As advanced economies struggle to cope with immigration, the ability to “reshore” jobs is a blessing for policymakers, as shown by some announcements made by President-Elect Donald Trump in the U.S. With resources and financing channelled to innovation in developed economies, emerging countries may lose their main source of competitive advantage, namely cheap labour for outsourcing. Even China is waking up to robotics and is set to lose more jobs to automation than to competition from cheaper countries. But not all manufacturing jobs will head back home to developed economies. Policymakers here, as in the developed world, also need to think beyond automation as labour advantage gives way to digital advantage. Digital tools enable people anywhere to participate in global trade, which is carried less by ship and more by the internet.

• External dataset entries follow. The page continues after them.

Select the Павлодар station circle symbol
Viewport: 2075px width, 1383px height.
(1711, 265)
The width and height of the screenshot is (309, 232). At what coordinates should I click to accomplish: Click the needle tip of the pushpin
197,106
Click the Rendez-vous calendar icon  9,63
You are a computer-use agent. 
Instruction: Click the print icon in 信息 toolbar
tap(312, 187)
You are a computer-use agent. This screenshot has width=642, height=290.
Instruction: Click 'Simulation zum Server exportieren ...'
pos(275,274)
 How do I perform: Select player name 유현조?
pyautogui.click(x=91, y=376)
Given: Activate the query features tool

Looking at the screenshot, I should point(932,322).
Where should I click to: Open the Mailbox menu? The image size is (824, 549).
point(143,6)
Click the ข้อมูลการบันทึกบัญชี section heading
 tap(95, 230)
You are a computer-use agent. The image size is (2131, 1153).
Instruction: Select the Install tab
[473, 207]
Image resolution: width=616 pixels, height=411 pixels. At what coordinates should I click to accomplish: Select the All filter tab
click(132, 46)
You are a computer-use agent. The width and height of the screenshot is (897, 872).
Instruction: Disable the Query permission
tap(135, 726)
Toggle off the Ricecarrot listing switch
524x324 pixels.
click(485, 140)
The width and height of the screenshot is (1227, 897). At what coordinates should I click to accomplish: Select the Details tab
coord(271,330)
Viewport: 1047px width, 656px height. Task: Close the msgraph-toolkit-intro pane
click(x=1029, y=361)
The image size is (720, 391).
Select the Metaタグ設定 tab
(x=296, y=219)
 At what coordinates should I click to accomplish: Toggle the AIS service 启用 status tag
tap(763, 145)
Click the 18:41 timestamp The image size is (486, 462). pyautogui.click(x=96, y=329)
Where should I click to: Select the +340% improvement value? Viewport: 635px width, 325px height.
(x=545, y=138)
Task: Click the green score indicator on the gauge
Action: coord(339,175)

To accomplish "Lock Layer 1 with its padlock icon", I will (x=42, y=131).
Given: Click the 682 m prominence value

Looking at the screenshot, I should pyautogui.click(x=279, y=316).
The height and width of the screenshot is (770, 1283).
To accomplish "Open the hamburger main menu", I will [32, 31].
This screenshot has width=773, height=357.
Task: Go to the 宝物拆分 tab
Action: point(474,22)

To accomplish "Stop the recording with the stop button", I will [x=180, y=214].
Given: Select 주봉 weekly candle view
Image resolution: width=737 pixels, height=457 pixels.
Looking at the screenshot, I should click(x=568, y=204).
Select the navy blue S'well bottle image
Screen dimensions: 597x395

Both for cities and nations, connectivity will be crucial, along with a workforce educated to suit the new economy, facilitated by government, business and educational institutions.
Paul Evans is the Academic Director of the INSEAD Global Talent Competitiveness Index, Emeritus Professor of Organisational Behaviour and the Shell Chair of Human Resources and Organisational Development Emeritus at INSEAD.
Bruno Lanvin is the Executive Director for Global Indices at INSEAD.